5.What lesson did you learn from this challenge?
A medical student here once told me that prospective doctors are taught "When you hear hoofbeats, think horses, not zebras." When reading that this file was part of a security toolkit, I immediately thought of the sort we might use to protect our systems, not compromise them. I expected some sort of modern block or stream cipher even before examining the file. I set out looking for zebras named 3DES, blowfish, or any of the other commonly known ciphers and wondering how, exactly, I'd manage to complete this challenge if the data was protected by such an algorithm. Finding the plaintext had this been the case would have been infeasible. Fortunately, I was given a good reminder when the frequency distributions made it clear that this wasn't a zebra after all.In retrospect, I've also been reminded of the value of visualization. When I first completed the challenge I did not create graphs, nor did I create a frequency distribution of /usr/dict/words. Having done it now, there are some notable similarities between the graph of the ciphertext distribution and the plaintext /usr/dict/words distribution.

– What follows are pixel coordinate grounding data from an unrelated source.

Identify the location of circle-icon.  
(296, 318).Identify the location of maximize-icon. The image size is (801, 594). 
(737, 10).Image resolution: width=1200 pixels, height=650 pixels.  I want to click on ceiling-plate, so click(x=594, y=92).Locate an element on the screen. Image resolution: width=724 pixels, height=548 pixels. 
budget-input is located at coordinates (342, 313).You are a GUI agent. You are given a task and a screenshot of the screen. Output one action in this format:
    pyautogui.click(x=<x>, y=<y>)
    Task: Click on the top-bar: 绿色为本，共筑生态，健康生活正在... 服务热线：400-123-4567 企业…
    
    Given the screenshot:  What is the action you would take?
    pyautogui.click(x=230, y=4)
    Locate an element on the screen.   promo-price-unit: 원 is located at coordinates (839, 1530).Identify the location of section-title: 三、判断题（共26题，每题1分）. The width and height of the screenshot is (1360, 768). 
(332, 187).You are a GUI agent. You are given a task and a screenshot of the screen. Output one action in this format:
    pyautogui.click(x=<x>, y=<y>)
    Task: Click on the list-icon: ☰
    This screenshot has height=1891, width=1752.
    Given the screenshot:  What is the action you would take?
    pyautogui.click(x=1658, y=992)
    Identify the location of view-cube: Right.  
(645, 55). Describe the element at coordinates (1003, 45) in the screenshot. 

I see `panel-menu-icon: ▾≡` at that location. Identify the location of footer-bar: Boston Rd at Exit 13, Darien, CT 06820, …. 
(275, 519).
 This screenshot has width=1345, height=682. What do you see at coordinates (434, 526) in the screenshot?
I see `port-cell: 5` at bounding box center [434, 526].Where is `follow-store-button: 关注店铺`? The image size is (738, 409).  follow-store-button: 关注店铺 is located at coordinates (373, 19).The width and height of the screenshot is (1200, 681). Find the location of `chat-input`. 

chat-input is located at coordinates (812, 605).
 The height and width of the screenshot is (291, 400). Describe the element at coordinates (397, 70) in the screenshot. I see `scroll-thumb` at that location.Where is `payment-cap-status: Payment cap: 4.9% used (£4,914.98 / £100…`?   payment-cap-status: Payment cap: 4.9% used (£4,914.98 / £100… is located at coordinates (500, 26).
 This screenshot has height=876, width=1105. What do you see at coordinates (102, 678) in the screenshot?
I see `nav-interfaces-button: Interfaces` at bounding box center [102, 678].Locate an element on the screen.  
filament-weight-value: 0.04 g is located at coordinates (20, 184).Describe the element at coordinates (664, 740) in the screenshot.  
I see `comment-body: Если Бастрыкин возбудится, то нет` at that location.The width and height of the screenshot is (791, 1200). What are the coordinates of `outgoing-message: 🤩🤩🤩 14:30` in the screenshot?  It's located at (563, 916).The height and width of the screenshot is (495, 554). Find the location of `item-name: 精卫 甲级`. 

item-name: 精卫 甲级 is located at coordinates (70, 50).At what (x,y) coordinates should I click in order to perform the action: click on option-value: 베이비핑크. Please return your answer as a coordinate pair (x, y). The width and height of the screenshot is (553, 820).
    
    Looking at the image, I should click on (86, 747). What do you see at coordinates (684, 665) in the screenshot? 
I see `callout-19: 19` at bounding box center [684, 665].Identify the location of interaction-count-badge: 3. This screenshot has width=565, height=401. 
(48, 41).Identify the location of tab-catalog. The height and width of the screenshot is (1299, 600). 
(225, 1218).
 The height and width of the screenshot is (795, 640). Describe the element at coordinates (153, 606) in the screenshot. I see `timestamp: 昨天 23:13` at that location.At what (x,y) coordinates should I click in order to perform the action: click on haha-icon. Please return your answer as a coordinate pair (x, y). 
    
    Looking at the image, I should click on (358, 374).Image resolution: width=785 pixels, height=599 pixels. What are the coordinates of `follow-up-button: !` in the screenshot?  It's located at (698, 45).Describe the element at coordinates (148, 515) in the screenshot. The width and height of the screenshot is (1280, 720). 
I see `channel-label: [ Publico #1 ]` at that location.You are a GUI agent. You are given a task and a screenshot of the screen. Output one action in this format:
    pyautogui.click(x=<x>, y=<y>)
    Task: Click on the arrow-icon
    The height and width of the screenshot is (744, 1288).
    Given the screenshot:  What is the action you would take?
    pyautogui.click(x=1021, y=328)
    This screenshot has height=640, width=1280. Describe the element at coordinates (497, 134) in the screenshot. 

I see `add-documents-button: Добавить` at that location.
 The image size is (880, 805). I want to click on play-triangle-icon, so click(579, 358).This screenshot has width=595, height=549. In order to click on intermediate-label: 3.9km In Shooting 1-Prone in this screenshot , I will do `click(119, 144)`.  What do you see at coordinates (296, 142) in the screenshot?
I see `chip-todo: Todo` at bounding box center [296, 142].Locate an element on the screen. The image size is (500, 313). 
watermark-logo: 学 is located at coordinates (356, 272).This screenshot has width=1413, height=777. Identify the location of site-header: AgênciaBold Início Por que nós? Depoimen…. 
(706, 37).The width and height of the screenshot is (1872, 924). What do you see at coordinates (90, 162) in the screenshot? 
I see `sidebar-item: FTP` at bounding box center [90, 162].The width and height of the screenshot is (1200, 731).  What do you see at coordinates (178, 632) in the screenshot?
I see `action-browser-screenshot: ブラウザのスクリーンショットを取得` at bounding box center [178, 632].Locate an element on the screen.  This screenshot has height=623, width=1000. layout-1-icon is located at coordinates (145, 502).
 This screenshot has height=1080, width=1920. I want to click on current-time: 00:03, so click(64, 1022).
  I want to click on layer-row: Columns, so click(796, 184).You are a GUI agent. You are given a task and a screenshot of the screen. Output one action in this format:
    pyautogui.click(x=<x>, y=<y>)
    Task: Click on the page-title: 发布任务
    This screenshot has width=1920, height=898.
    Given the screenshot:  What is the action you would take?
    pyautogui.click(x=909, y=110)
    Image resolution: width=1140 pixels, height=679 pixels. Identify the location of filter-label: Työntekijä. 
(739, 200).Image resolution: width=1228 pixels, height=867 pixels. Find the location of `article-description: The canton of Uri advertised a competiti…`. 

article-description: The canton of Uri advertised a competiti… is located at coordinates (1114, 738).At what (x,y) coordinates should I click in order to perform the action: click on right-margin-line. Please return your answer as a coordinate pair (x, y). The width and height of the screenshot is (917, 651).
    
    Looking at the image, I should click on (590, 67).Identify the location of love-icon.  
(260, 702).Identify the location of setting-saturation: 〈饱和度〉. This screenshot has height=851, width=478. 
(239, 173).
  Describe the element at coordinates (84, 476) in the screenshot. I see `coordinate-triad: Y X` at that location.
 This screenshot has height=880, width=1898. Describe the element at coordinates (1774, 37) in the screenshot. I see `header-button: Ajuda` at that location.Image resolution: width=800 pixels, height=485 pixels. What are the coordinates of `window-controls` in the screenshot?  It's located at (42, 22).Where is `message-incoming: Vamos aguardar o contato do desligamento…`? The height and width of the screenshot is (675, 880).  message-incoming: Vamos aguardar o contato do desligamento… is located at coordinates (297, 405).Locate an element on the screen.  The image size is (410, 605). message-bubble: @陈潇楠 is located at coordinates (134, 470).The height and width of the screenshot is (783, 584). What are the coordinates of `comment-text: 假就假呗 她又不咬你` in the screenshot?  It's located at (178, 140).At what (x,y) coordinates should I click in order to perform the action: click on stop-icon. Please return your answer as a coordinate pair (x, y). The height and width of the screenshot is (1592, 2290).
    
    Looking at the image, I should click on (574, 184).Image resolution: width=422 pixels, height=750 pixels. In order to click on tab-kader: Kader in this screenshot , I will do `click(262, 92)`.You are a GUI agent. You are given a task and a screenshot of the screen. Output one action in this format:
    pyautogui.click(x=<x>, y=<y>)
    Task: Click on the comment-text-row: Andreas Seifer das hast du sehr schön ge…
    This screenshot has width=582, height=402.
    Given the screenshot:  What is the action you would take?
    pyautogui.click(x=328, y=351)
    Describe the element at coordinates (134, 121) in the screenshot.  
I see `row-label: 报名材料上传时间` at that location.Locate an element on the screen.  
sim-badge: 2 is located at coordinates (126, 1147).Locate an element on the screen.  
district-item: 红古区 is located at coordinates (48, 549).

They aren't quite symmetrical, but the newline and a-z peaks are similar enough that I might have more quickly determined the algorithm.
6.How long did this challenge take you?
It took 4 hours to produce the decrypted plaintext. Finding time to write this analysis and discover the identity of the toolkit took an another 8 or so hours over an additional 14 days. :)Bonus Question:
This encryption method and file are part of a security toolkit. Can you identify this toolkit?It's an older version of the SunOS Rootkit by X-ORG, or a derivative of it. I've found several version of this ranging from 1.7 to 3.0 DXE. Based on data in those versions,I estimate this to be older than 1.7 but before 2.5. The compromised system should have included a README file in the hidden directory which specifies the exact version and also includes contact information for the creators in the form of an irc channel and email address.SANS has an analysis of a compromised system which contained a file named uconf.inv containing data which looks very similar to our somefile. My decription program renders their uconf.inv to a plaintext which is the same in character to our decrypt. The author identifies the rootkit as Adore, however I've also found references to this file on the web which include this file and identify it as SunOS RootKit. I've also encountered a file encrypted with the same algorithm and the SunOS RootKit readme. I suspect that some or all of the tools in the SunOS RootKit, which appears to be at least several years old, have been incorporated into Adore.